* WORK INSTRUCTIONS
Excluding pictures, reproduce word for word the lines from the one containing "1300x924 pixels." through the end of the material below.

* EXCERPTED DATA
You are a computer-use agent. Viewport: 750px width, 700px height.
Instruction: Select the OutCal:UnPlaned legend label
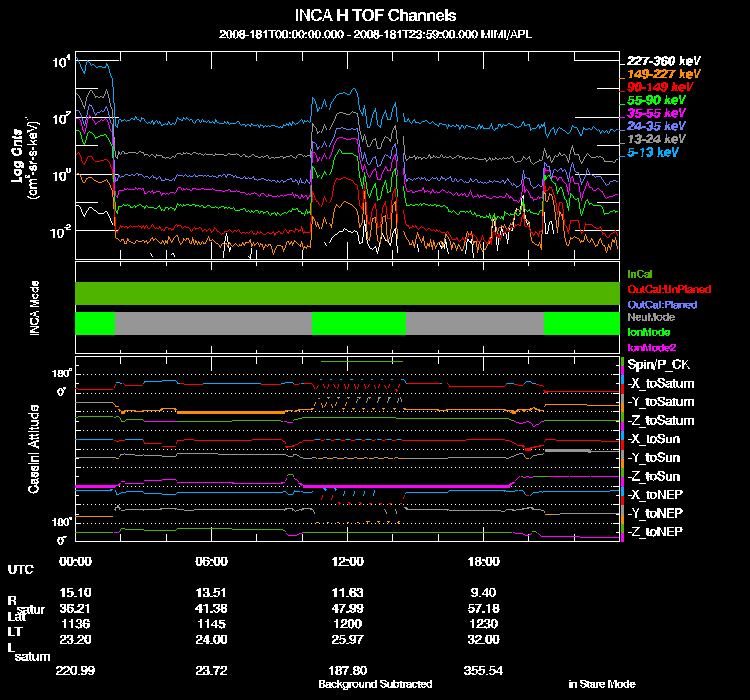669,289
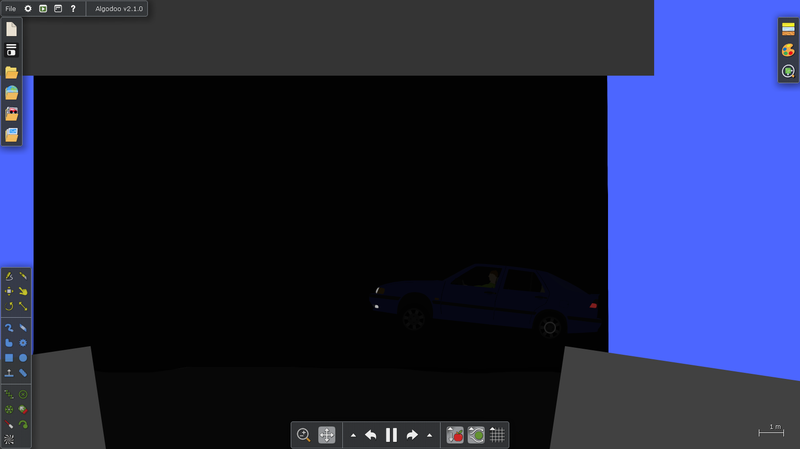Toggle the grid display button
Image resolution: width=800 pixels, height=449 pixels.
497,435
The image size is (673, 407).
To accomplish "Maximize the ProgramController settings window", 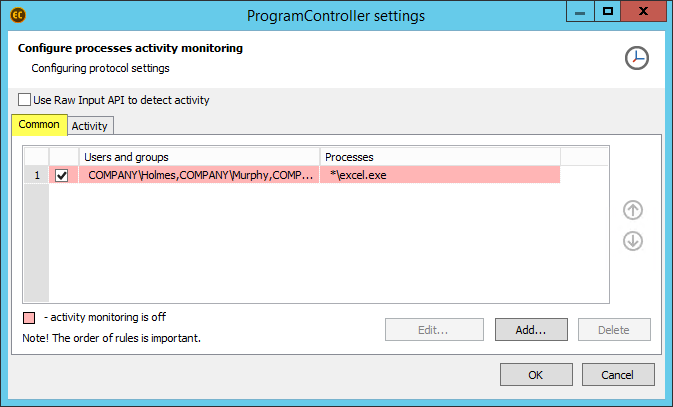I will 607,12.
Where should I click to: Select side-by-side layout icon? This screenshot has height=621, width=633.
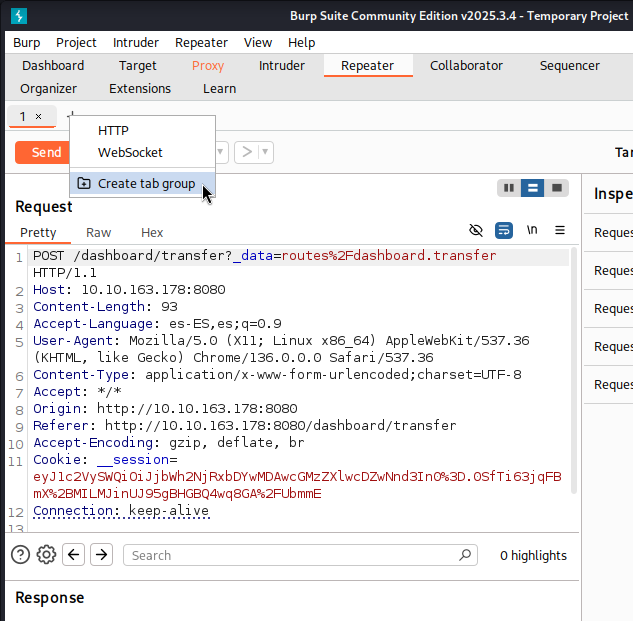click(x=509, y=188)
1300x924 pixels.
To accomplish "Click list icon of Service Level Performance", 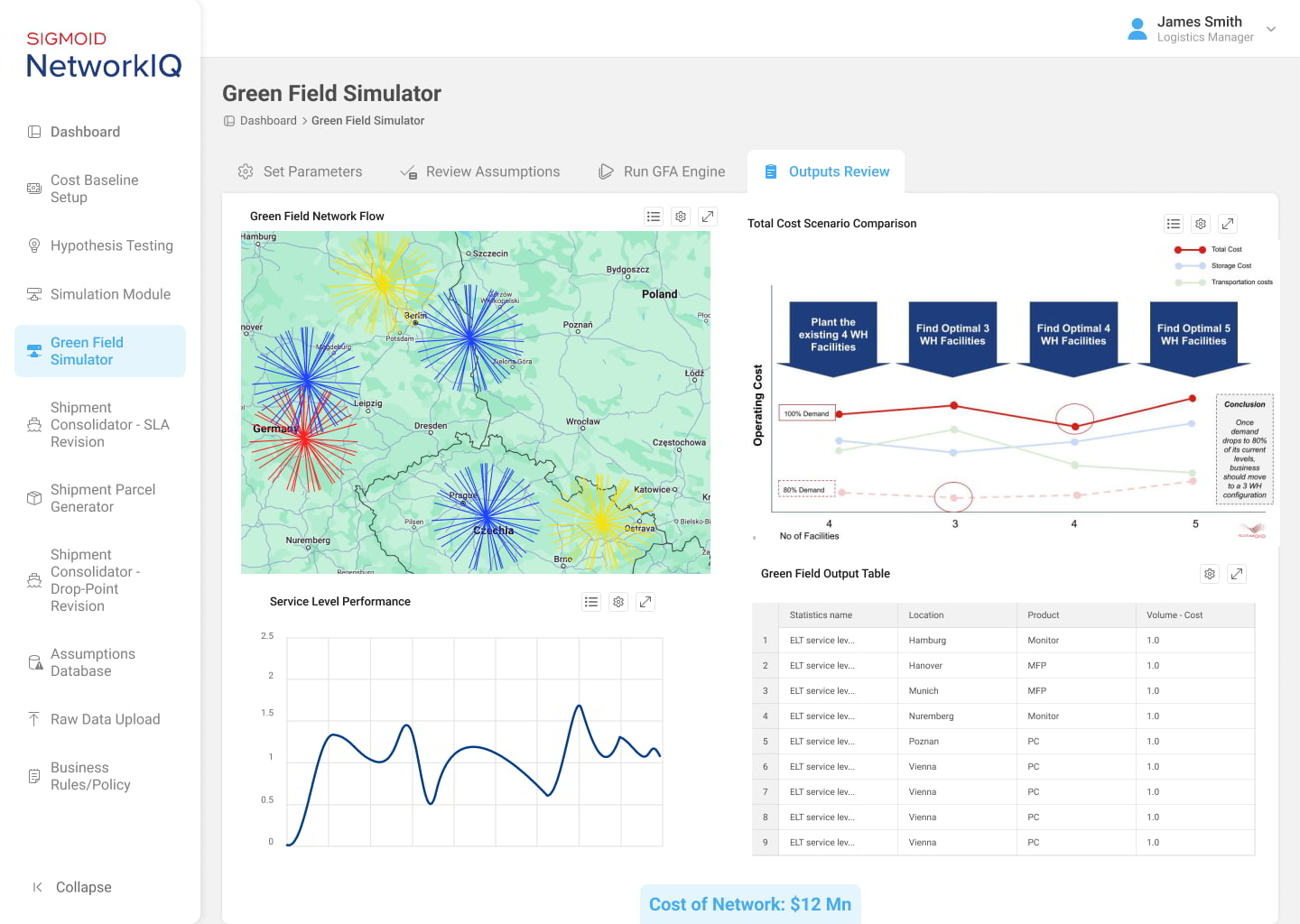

* WRITTEN ANSWER
1300x924 pixels.
To accomplish "Click list icon of Service Level Performance", 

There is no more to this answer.